L’observation pour l’avenir est donc fondée et il y a lieu de rejeter la demande d’annulation, aucun autre moyen contestant son bien-fondé n’étant opposé.
17) Sur les demandes accessoires :
Succombant en la majorité de ses demandes, la société [6] sera tenue aux dépens, en application des dispositions de l’article 696 du code de procédure civile.

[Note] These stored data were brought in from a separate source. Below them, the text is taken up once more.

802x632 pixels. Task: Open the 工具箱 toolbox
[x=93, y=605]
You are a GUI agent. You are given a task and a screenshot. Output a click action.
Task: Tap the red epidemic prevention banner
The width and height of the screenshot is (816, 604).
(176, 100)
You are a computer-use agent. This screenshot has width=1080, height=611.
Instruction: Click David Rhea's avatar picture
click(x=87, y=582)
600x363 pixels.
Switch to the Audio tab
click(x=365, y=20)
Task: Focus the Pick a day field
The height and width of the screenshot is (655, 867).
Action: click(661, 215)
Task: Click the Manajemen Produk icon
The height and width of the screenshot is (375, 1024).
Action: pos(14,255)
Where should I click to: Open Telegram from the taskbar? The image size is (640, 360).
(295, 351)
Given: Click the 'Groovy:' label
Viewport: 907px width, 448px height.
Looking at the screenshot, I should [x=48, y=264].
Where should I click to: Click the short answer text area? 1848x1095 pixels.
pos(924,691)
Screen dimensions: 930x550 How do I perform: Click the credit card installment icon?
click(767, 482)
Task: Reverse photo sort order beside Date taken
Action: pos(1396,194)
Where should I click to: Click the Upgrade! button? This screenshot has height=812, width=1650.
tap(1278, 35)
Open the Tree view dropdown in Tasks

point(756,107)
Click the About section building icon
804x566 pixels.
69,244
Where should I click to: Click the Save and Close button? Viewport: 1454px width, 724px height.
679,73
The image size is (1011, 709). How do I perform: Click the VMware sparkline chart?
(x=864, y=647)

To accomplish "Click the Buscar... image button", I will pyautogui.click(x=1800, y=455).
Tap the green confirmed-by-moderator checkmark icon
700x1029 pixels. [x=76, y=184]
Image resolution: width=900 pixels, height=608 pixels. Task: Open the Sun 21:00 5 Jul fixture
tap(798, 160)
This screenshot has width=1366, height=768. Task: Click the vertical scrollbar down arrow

L’issue du litige et l’équité ne commandent pas de faire application des dispositions de l’article 700 du code de procédure civile, de sorte que les demandes formées par l’URSSAF de Bretagne et la société [6] au titre des frais irrépétibles seront rejetées.
PAR CES MOTIFS :
Le tribunal, statuant après débats en audience publique, par jugement contradictoire, rendu en premier ressort et par mise à disposition au greffe de la juridiction,
Valide les chefs de redressement n°1, 2, 5, 6, 7, 10, 11, 12, 18, 23, 26,
Valide l’observation pour l’avenir (point n°27),
Annule le chef de redressement n°3 : avantage en nature véhicule : principe et évaluation – hors cas des constructeurs et concessionnaires,
Annule les chefs de redressement n°15 et n° 16 : cotisations – rupture non forcée du contrat de travail : assujettissement (démission, départ volontaire à la retraite) et son corollaire : forfait social – assiette – cas général,
Annule le chef de redressement n° 17 : indemnités de rupture forcée intégralement soumises à cotisations (préavis, congés payés, non concurrence, congé reclassement…),
Déboute la société SA [6] de sa demande d’annulation des chefs de redressement n° 13 et 14,
Dit qu’il appartiendra à l’URSSAF de Bretagne de procéder au recalcul des majorations de retard tenant compte de ces dispositions ;
Déboute l’URSSAF de Bretagne et la société SA [6] de leurs demandes respectives formées au titre des dispositions de l’article 700 du code de procédure civile,
Condamne la société SA [6] aux dépens.